Manitoba Premier Gary Doer’s biggest obstacle to winning a third term in 2007 may not be his political opponents, but instead high energy prices that have boosted the economies of Saskatchewan and Alberta and left Manitoba looking relatively weak by comparison.
A nagging feeling of falling behind its two energy-rich neighbours could result in some voter dissatisfaction, according to one analyst.
“(Manitobans) always think we’re a little better than Saskatchewan,” says Paul Thomas, a University of Manitoba political science professor.
“The fact that Saskatchewan now is off the recipient list for equalization (payments from the federal government) and so on, I think, bothers some Manitobans.”
Manitoba is slated to receive $1.7 billion this year from the federal equalization program, which is designed to help poorer provinces offer services similar to richer ones.
Manitoba’s economy has been growing, although the rate lagged behind every province west of Quebec between 2002 and 2005, according to Statistics Canada.
Doer points to a low unemployment rate and a housing market that has surged since his NDP government took office in 1999 as proof that, for the average person, things are fine.
“People judge the economy by the value of their homes,” Doer said.
“If your house values have gone up and you see your neighbours selling their houses for more money down the road, people generally believe they’re better off today than they were a few years ago.”
Doer also points out that unlike Saskatchewan, Manitoba has a population that is still growing, thanks to a successful immigration program.
He admits that, like other provinces, Manitoba is challenged to compete with Alberta, where a booming economy and high wages have siphoned thousands of workers a year from the rest of the Prairies.
Now halfway through the fourth year of his second mandate, Doer has been coy about when he will call an election.
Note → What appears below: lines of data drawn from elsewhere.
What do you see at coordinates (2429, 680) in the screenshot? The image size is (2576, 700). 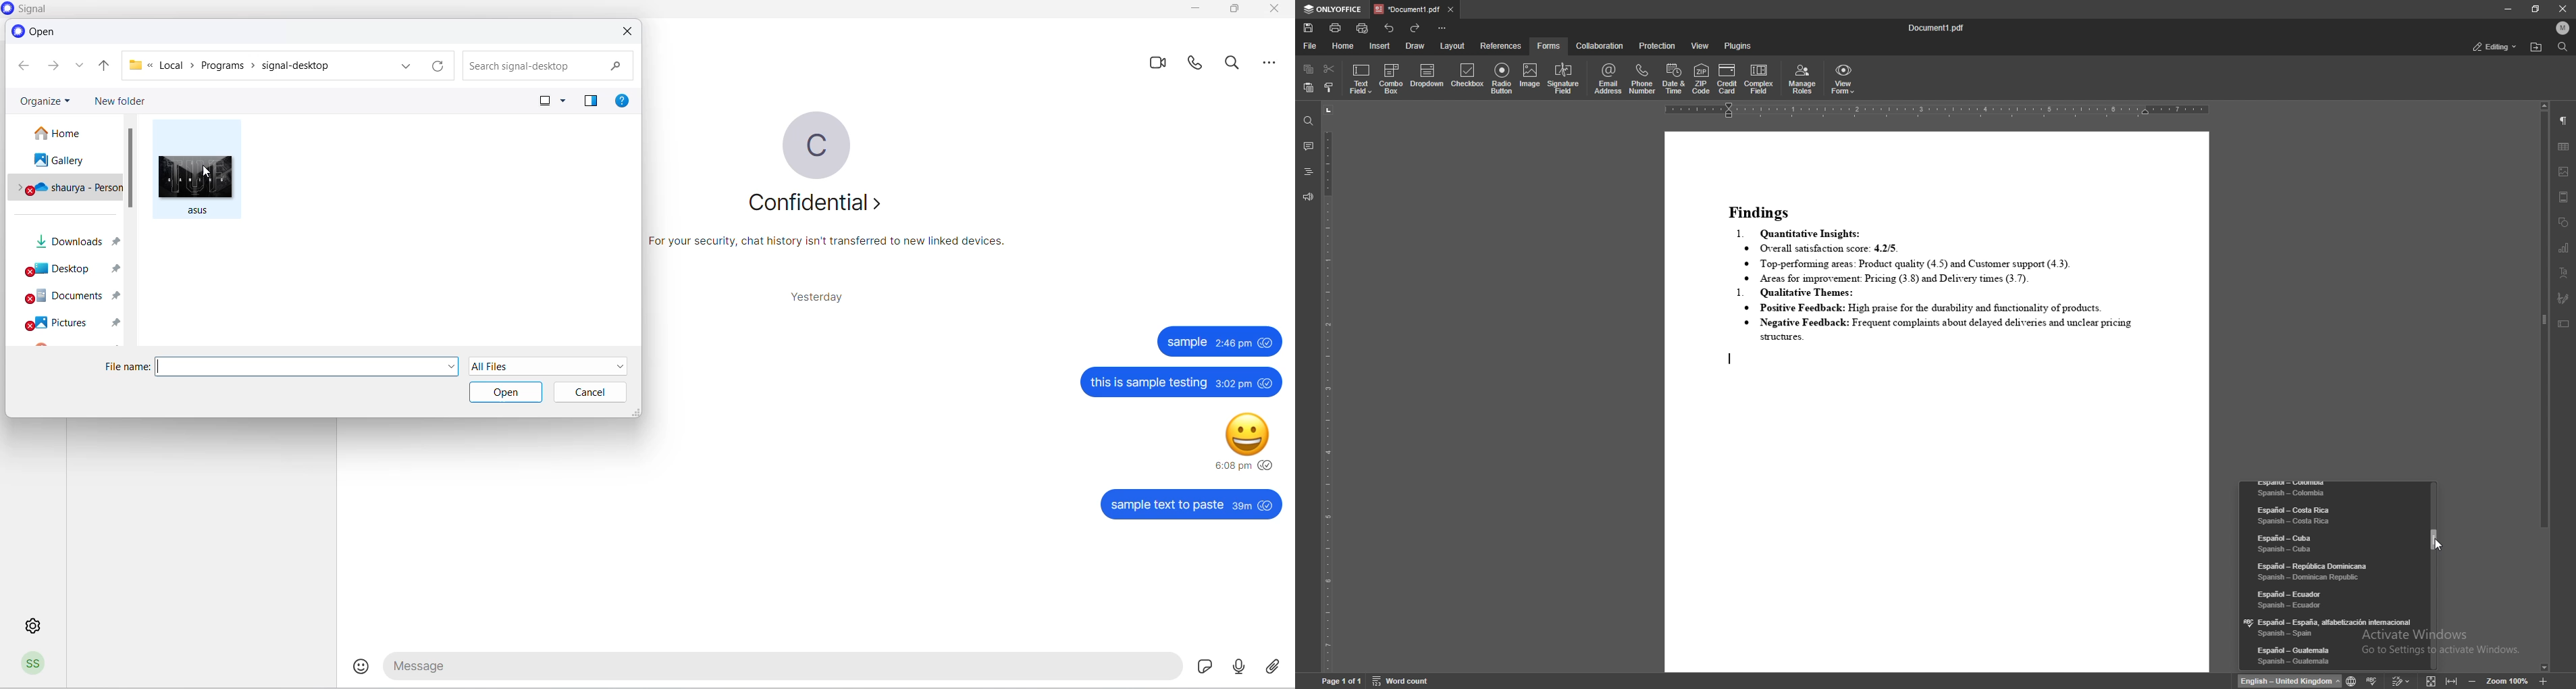 I see `fit to screen` at bounding box center [2429, 680]. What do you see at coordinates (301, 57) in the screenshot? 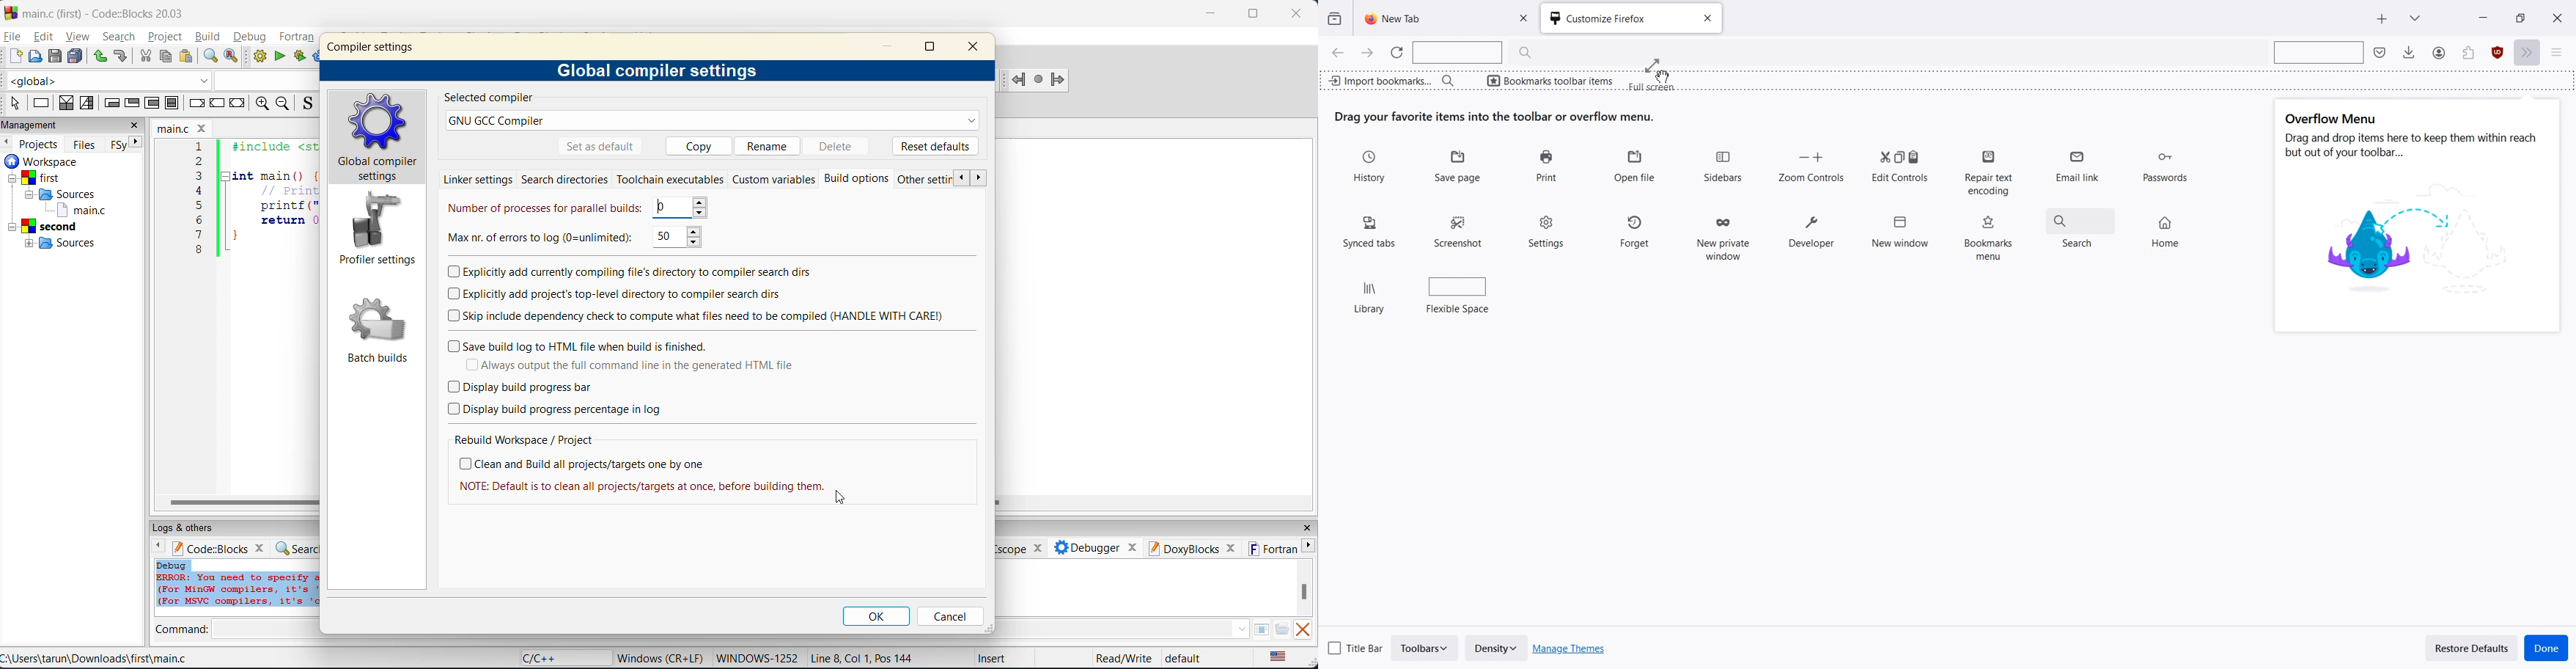
I see `build and run` at bounding box center [301, 57].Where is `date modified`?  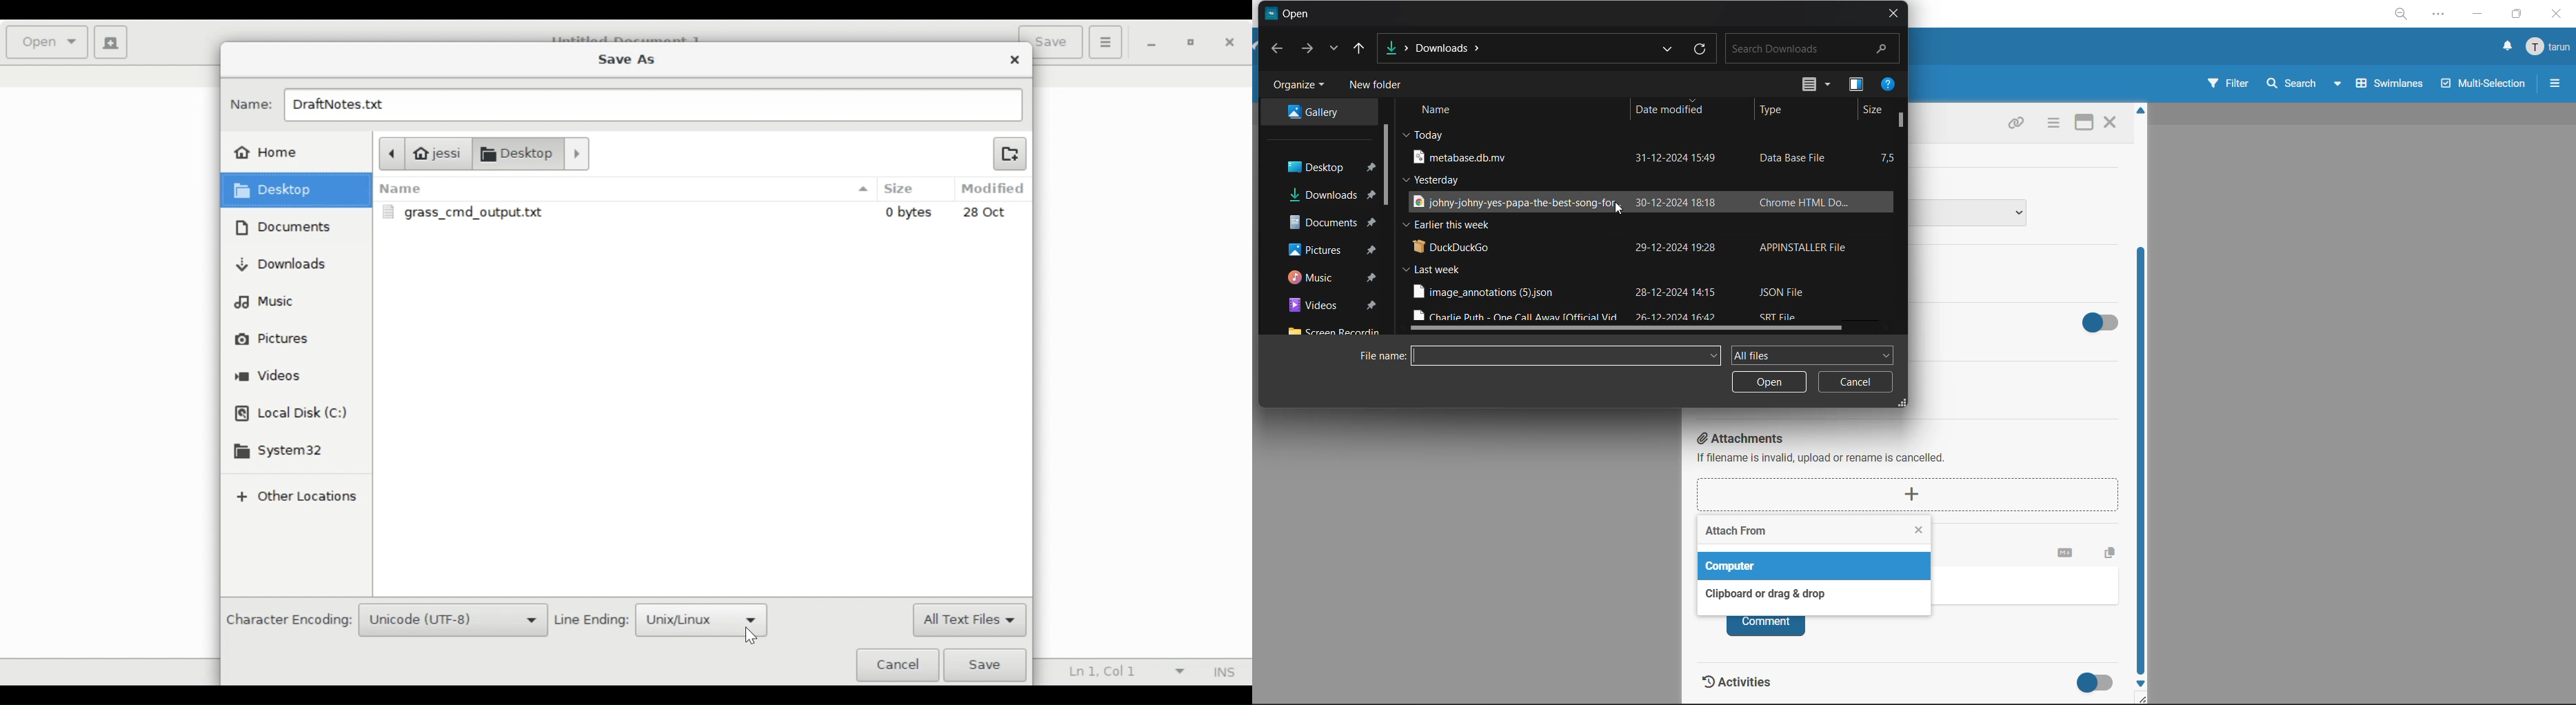 date modified is located at coordinates (1673, 113).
He said he doesn’t want to clash with a federal campaign, which many people expect this spring.
Doer’s opponents have already signalled they will focus on the economy as a main campaign theme.
The Progressive Conservatives, who form the official Opposition with 19 of 57 legislature seats, say voters are tired of seeing university graduates leave the province for greener pastures.
Doer’s other main hurdle to re-election may be the fact that some voters will feel it’s time for a change after seven years of the NDP.
“You’ve been in power that long, you’re bound to have people disgruntled,” Thomas said. “There’s a cumulative impact of a series of decisions that will take their toll.”